Dataset entries:
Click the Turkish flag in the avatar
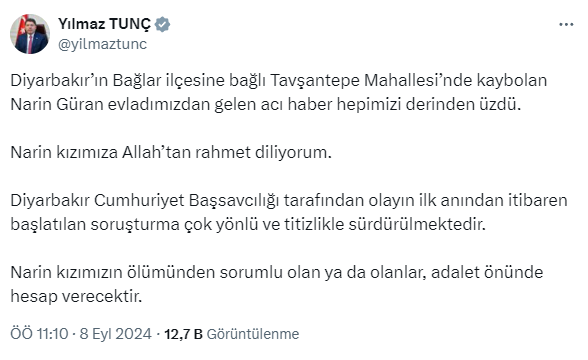Screen dimensions: 588x360 point(24,21)
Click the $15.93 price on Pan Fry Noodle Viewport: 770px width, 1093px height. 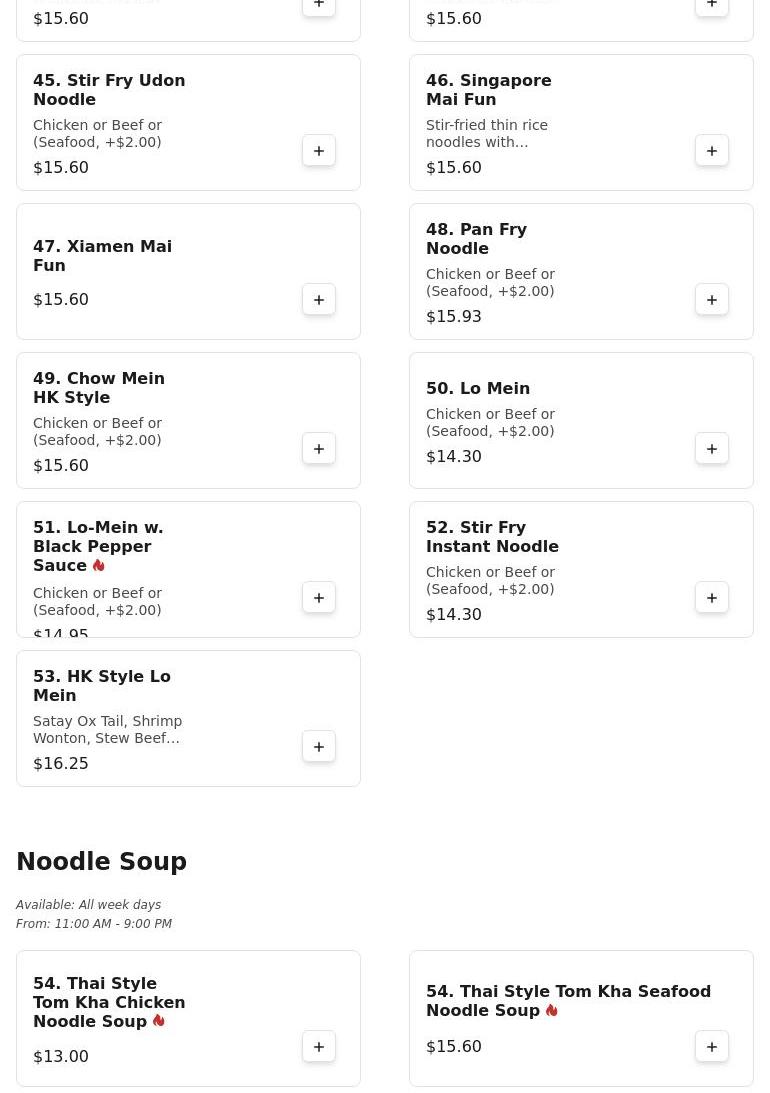tap(454, 316)

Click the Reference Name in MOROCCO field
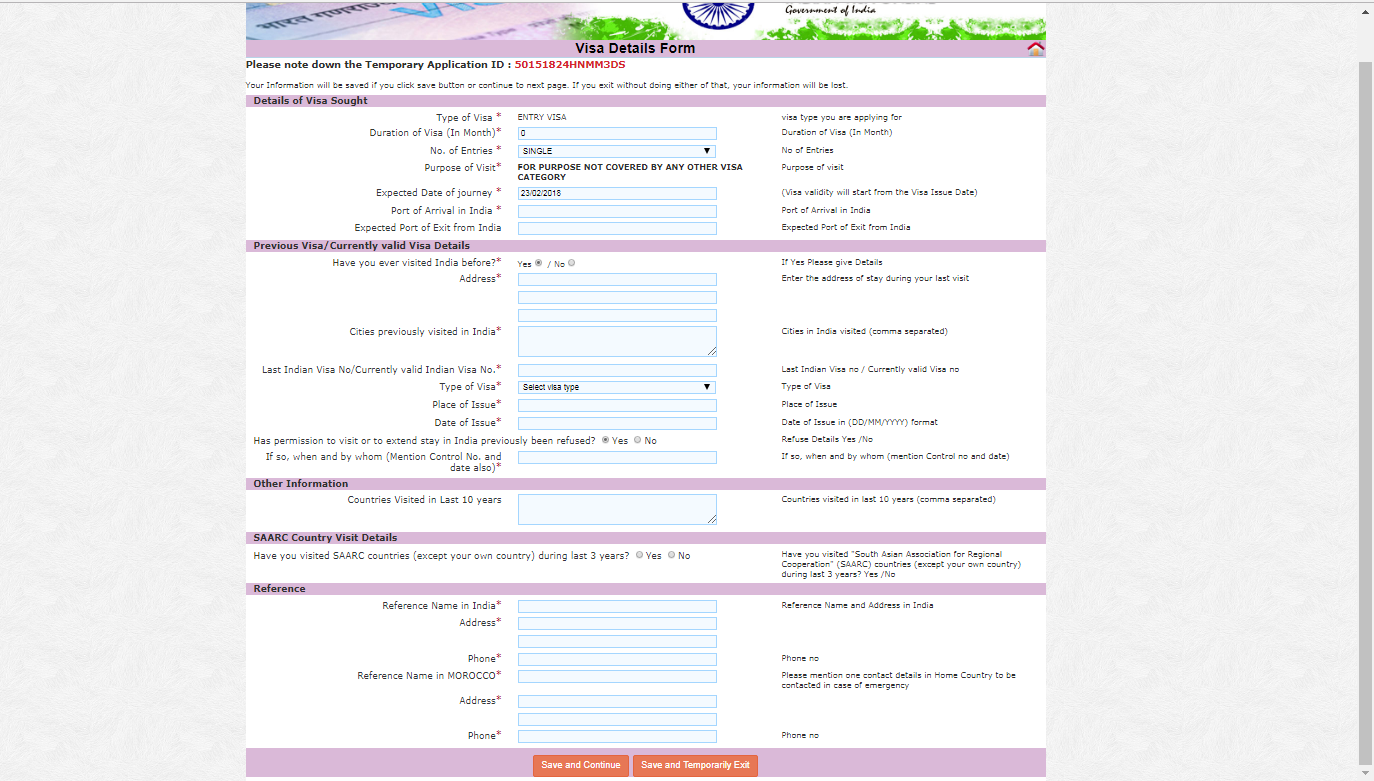(616, 676)
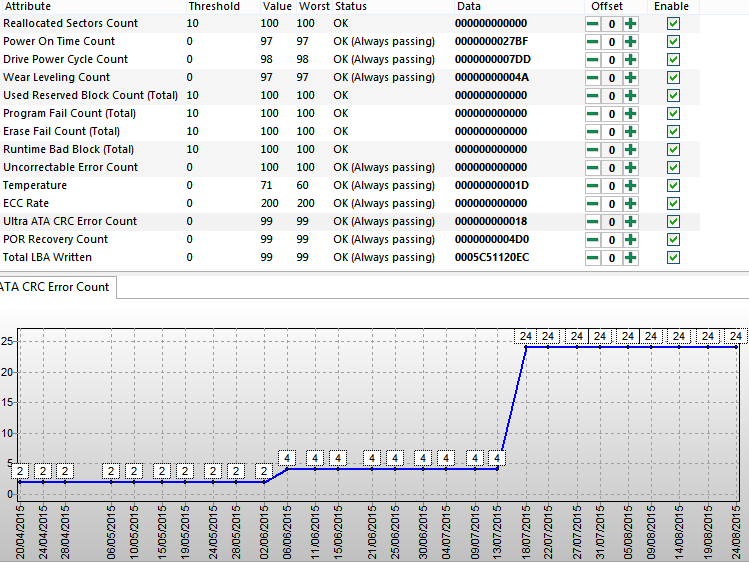Screen dimensions: 749x564
Task: Decrease the offset for Wear Leveling Count
Action: pyautogui.click(x=593, y=77)
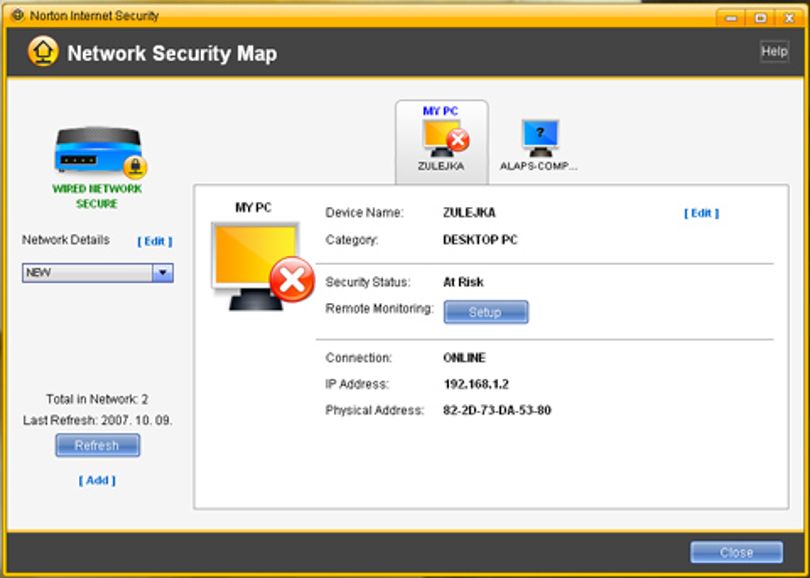810x578 pixels.
Task: Maximize the Norton window
Action: pos(760,18)
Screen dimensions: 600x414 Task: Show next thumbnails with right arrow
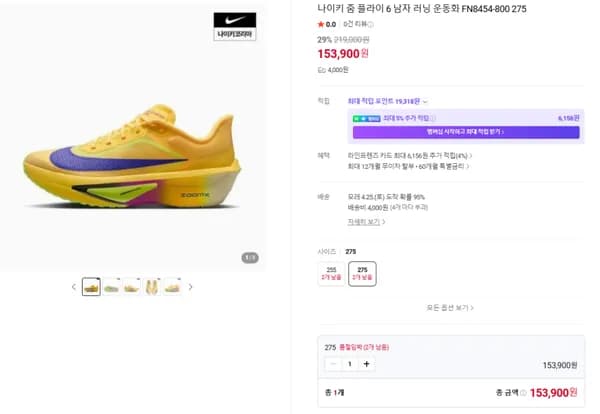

■ Assigned task: Retype only the lines from the one with "Click the Reference Name in MOROCCO field" through the final line of the entries, please, and keep the pictures out.

■ Written response:
Click the Reference Name in MOROCCO field
(616, 676)
Screen dimensions: 749x564
Task: Decrease the offset for Wear Leveling Count
Action: pyautogui.click(x=593, y=77)
810x578 pixels.
Task: Maximize the Norton window
Action: pos(760,18)
Screen dimensions: 600x414 Task: Show next thumbnails with right arrow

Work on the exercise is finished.